Tradicionalmente os europeus costumam ser progressistas nos seus posicionamentos sobre questões polêmicas que envolvem o HIV. Em 2008, por exemplo, nesse mesmo país onde agora é realizada a conferência, pela primeira vez alguém afirmou oficialmente que, sob tratamento antirretroviral adequado, uma pessoa que vive com HIV deixa de transmitir seu vírus por via sexual.
Segundo o Swiss Statement, documento elaborado pelo ministério da saúde daquele país, depois de iniciados os medicamentos para tratar o HIV e alcançada a carga viral indetectável por no mínimo 6 meses, na ausência de outra infecção sexualmente transmissível (IST), o risco de transmissão sexual do vírus era zero.

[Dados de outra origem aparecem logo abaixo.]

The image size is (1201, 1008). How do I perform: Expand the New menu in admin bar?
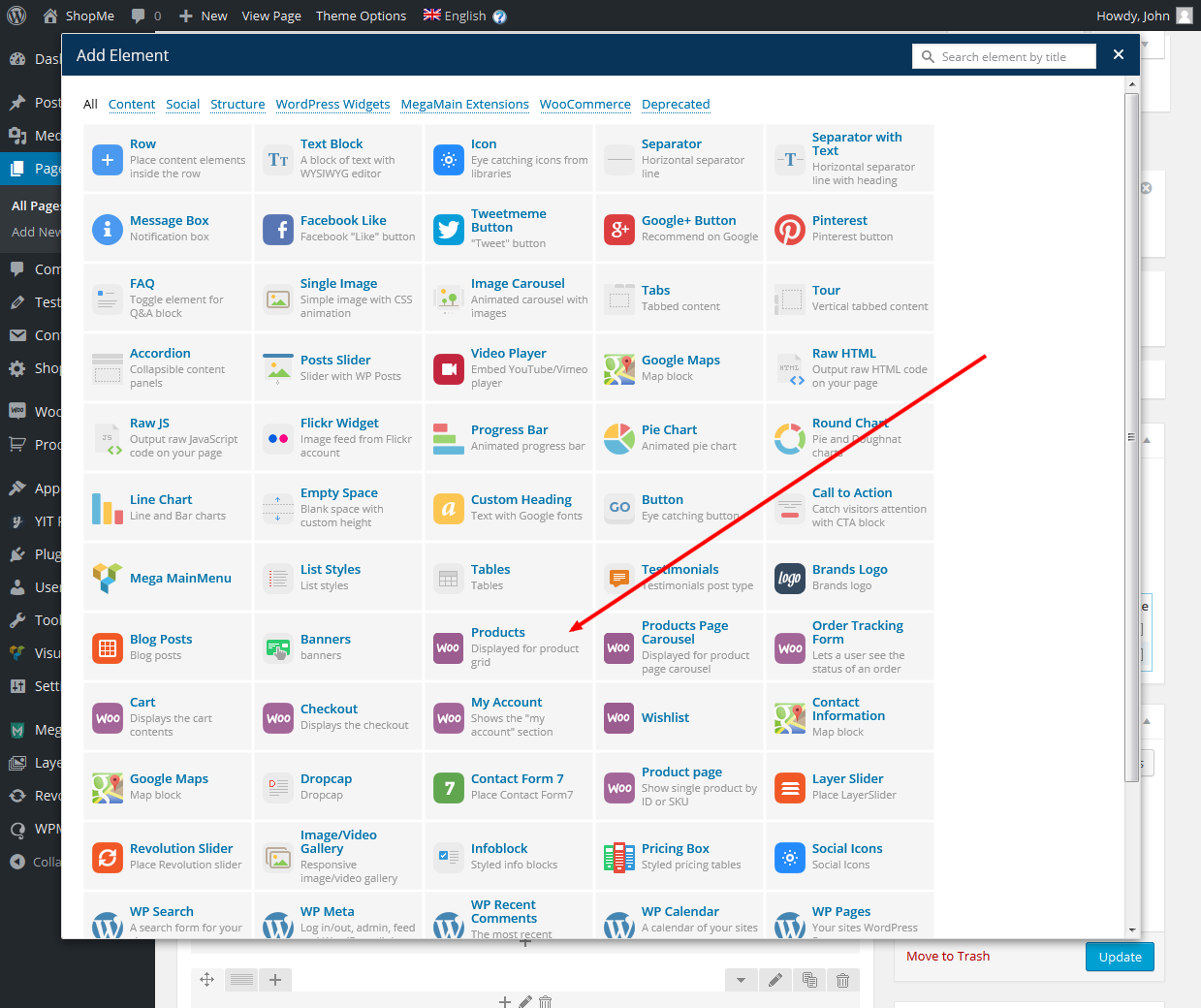point(204,16)
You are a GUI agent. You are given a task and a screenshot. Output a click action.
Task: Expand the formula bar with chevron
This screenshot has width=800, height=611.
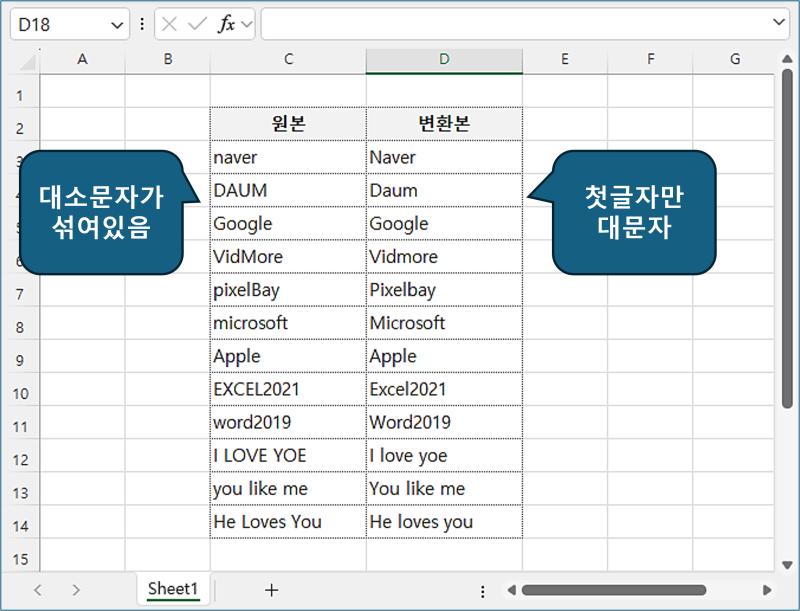pos(779,22)
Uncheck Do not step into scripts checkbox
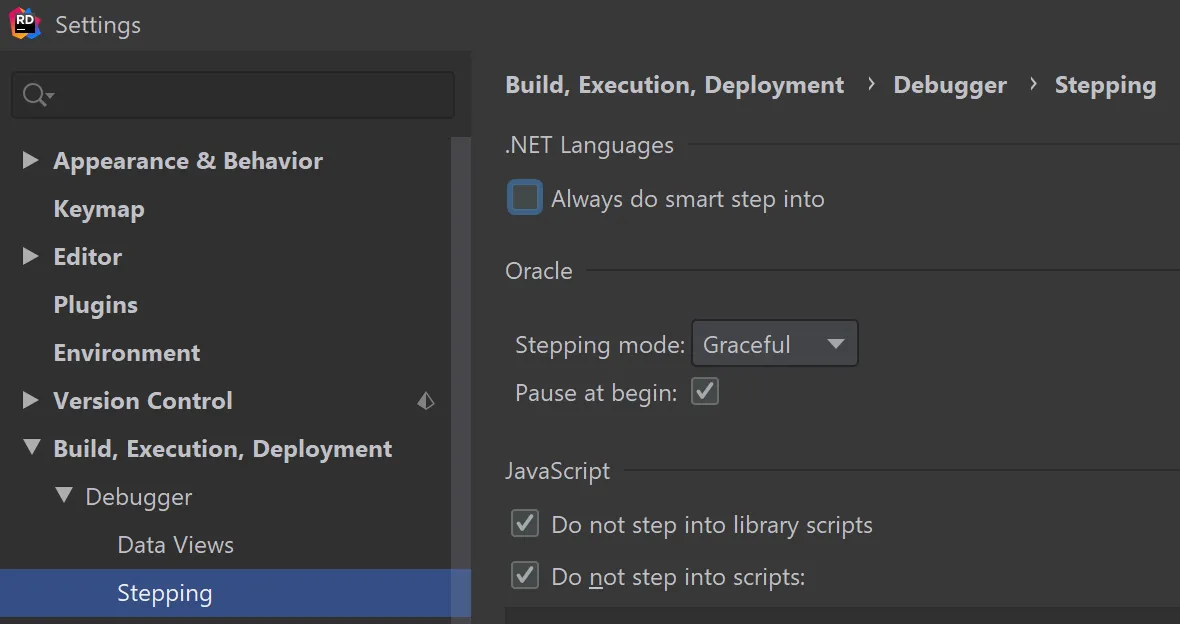This screenshot has height=624, width=1180. (525, 576)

Naquele ano, a declaração causou um terremoto na comunidade científica internacional e teve até gente chamando o governo suíço de inconsequente, podendo provocar uma explosão mundial de novos casos de HIV com seu posicionamento. A explosão de fato não aconteceu. Ao contrário disso, a ampliação do uso do tratamento antirretroviral fez com que os novos casos parassem de crescer. E agora, 11 anos depois, com inúmeros estudos comprovando o Statment, e até mesmo mostrando que o risco é zero independentemente da presença de outra IST concomitante, não restam mais dúvidas de que o Indetectável é mesmo Intransmissível (I=I).

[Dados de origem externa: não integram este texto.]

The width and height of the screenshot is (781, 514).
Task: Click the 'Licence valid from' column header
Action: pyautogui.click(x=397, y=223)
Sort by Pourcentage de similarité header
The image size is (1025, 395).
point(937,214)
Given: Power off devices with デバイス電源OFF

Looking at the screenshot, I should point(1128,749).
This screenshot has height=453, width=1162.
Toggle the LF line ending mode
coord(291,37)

Nesses 11 anos, no entanto, muita gente se posicionou contra o conceito do I=I, na maioria das vezes motivado por preconceito ou sorofobia, ignorando as evidências científicas. Mas, aos poucos, o I=I tem se difundido, funcionando como uma potente ferramenta de combate ao estigma e discriminação existente com as pessoas que vivem com HIV.

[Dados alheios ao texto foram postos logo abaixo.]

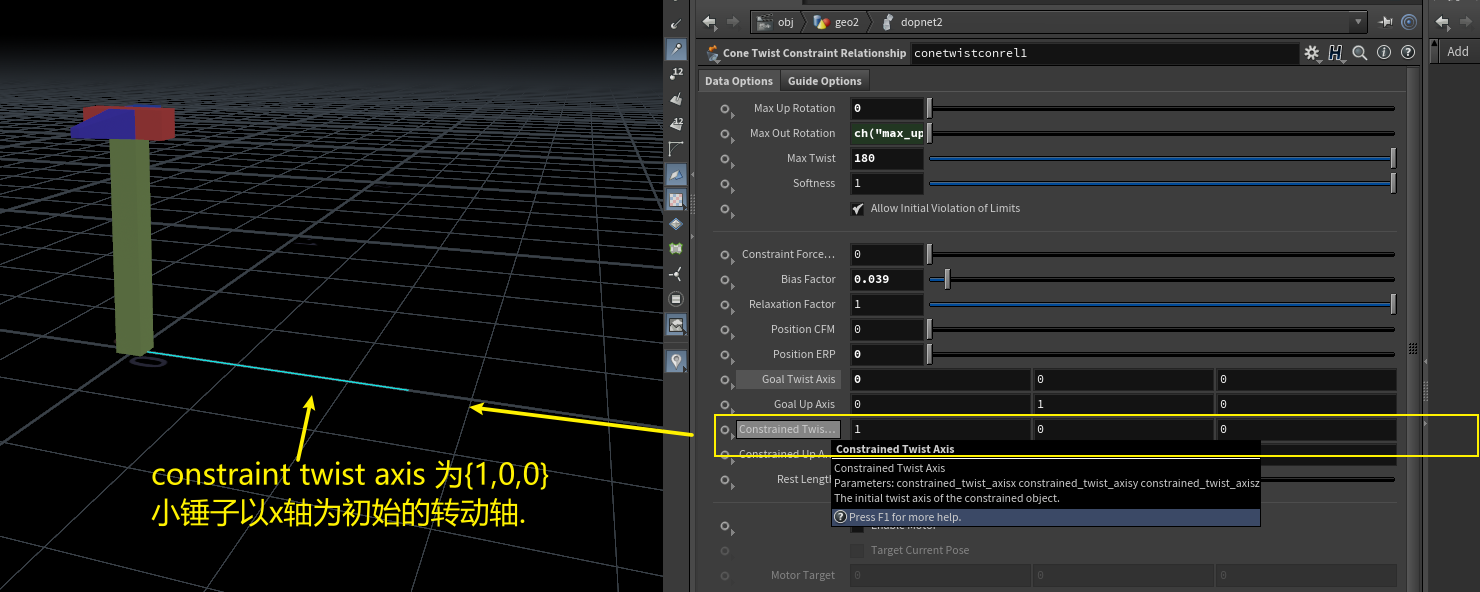Open the network path dropdown arrow
1480x592 pixels.
pyautogui.click(x=1357, y=22)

Uma das áreas da medicina em que mais se relutou para incorporar o conceito do I=I foi a saúde reprodutiva. E o fato dos profissionais que trabalham nessa área continuarem insistindo que o risco de transmissão do HIV continuaria sempre existindo, independente do tratamento, fez com que inúmeros casais sorodiferentes abandonassem o plano de ter filhos. Mas essa semana a Suíça novamente nos surpreendeu.
Durante o evento da última semana, foi lançada a 10ª edição do Guia da Sociedade Europeia Clínica de Aids, e nele há um capítulo atualizado sobre saúde reprodutiva que estabelece que se num casal sorodiferente a pessoa que vive com HIV está com a carga viral indetectável, a tentativa de engravidar pode ser feita da maneira tradicional, com o sexo sem preservativo. Da mesma forma que qualquer outro casal do mundo faria. Mais do que isso, a reprodução assistida com a utilização da Lavagem de Esperma, um procedimento extremamente caro que foi exigido por anos para a eliminação do vírus, deixa no novo guia de ser recomendada.
É bom lembrar que todas as demais recomendações para um casal que pretende engravidar continuam valendo, como o início do pré-natal antes mesmo da concepção, com a investigação das demais ISTs e a escolha do melhor esquema antirretroviral para uma mulher gestante.
A incorporação do conceito I=I às recomendações de saúde sexual e reprodutiva da sociedade europeia de HIV é um marco na história do enfrentamento do HIV e uma vitória da ciência contra a sorofobia. Algo que em breve passará a ser reconhecido e recomendado no resto do mundo, trazendo melhora considerável na vida de milhões de pessoas que vivem com esse vírus sob tratamento.